>> START Materials provided
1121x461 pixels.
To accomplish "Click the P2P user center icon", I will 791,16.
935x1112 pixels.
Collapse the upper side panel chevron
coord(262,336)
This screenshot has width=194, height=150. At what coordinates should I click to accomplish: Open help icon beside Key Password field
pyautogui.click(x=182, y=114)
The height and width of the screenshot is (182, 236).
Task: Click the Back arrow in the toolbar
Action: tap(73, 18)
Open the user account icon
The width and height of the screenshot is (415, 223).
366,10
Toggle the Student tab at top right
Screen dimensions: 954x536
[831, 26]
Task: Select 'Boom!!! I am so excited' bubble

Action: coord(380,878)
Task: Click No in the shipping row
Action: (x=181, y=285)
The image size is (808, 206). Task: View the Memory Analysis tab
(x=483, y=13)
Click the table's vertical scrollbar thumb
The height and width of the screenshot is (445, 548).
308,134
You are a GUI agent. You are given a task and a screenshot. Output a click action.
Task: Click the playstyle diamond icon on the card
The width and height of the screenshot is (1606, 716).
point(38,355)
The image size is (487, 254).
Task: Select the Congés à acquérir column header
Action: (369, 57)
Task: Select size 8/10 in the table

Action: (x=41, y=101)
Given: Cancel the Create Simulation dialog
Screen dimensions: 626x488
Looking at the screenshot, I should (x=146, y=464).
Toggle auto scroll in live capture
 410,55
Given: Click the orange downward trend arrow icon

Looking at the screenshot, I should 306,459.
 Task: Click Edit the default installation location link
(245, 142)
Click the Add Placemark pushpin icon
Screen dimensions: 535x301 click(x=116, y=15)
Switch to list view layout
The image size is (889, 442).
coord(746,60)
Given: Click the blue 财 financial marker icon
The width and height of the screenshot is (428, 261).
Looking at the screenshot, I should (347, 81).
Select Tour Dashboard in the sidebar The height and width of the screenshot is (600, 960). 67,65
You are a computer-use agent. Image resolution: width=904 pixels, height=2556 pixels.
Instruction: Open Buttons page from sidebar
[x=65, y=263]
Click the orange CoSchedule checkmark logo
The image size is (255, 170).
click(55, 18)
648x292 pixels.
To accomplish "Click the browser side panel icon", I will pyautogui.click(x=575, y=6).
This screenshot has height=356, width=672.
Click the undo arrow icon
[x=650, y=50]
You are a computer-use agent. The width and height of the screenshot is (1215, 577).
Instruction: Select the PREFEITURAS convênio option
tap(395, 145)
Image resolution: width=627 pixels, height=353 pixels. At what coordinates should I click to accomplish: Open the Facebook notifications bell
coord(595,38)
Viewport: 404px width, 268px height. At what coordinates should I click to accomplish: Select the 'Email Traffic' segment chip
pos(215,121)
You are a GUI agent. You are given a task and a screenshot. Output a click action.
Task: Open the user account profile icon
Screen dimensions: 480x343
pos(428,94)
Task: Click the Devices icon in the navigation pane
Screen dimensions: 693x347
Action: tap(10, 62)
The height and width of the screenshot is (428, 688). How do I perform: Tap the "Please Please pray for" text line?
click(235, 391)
>> END Materials provided
Brief –
Return each line of the listing above that contains the string "pyautogui".

Reply to the task –
pyautogui.click(x=182, y=114)
To accomplish "Click the browser side panel icon", I will pyautogui.click(x=575, y=6).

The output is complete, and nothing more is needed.